Old Habits Die Hard
By Lucky Clover FOR LA2DAY.COM 05 Oct 2007

It's been nine years since last I saw your face, since last we laughed together about silly and familiar things. We were an alliance glued together by time, circumstance and inside jokes. Yes we were quite a pair; yes we were quite a team. I can't say exactly when it was or how it exactly happened but I know that just as the seasons change as did we until there was nothing but a whisper of a memory left between us. Your face changed and in the place where I used to find comfort and refuge had now turned into a configuration of strange features I found difficult to recognize. We tried, I'll give us that, tried so hard to hold together pieces of a puzzle that would no longer fit. We had grown up, grown weary of one another, grown apart and finally moved on.
It was virtually transparent, and just about painless, a gradual ungluing of a friendship that had diminished as suddenly as it has been established. Suddenly there was no time for one another, suddenly there was too much "life" in the way and before too long we had been silent for far to long that when we finally did speak there was nothing left to say. We didn't even really say goodbye, just dillydallied our own separate ways, found new friends, new loves, new interests and new inside jokes. We never forgot though, still keep old pictured weathered in a shoe box, old letters full of silly adolescent dreams, hopes and worries, old mementoes only we would understand and smile about.
What happened to us? What happened to all of those relationships out there that end without rhyme without reason and without the slightest bit of explanation? There is something so innocent about two, or three, or four people meeting each other by chance and creating a world that they all reside in. Laughing, having fun, bridging gaps and creating memories. I suppose all things have a beginning and an end, all friendships form and falter and very few survive the test of time, the test of change.
Change comes for us all, it comes in waves of opportunity and apprehension, and we move with a timid grace toward the things that pull and call to us and summon us the most. There is no shame in moving on, no hard feelings in a wordless goodbye, no excuse plausible enough to justify the reasons for our departure. This is just the way things are.
But there is always a spark of hope, not all things lost are gone forever. There is always a chance for one more meeting, a drink for old time's sake, a lunch to reminisce and remember, a coffee date to talk about the good ole days, or just a drive to reenact so many drives before.

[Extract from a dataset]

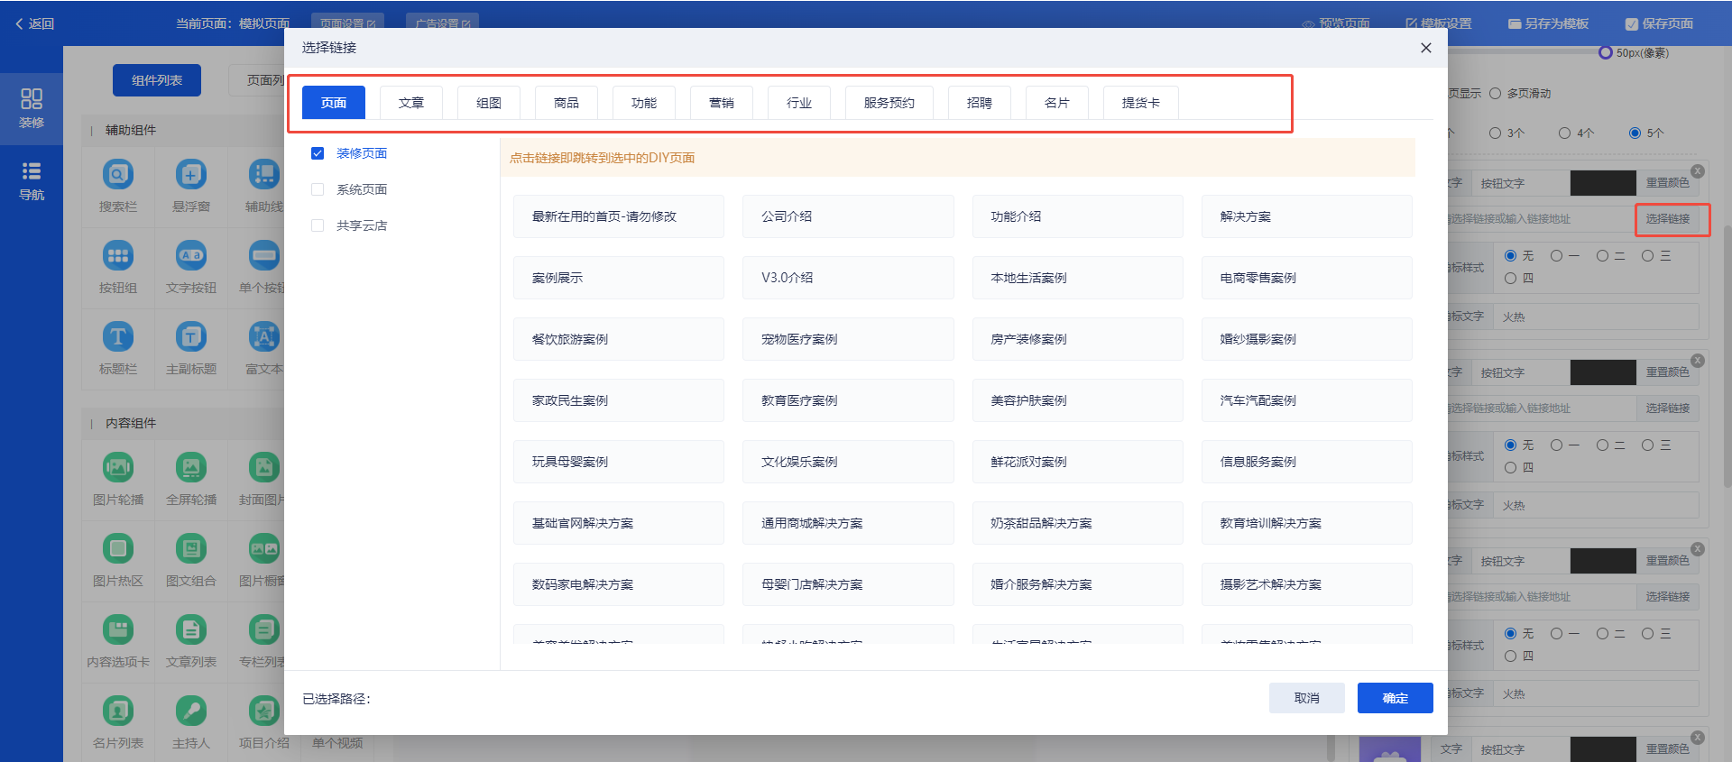Viewport: 1732px width, 762px height.
Task: Click the 图片轮播 image carousel icon
Action: pos(118,467)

Moments are always taken for granted until they are slowly diminished into a lonely parallel universe forever traveling at the speed of light down memory lane. Friendships come and friendships go but the feeling will forever stay the same. So whether it's a friendship that has withstood the test of time, space and the continuum of all things intervening, or one that has shriveled up and died in both of your memories. It's never too late to catch up and smile about the past and consort about the future.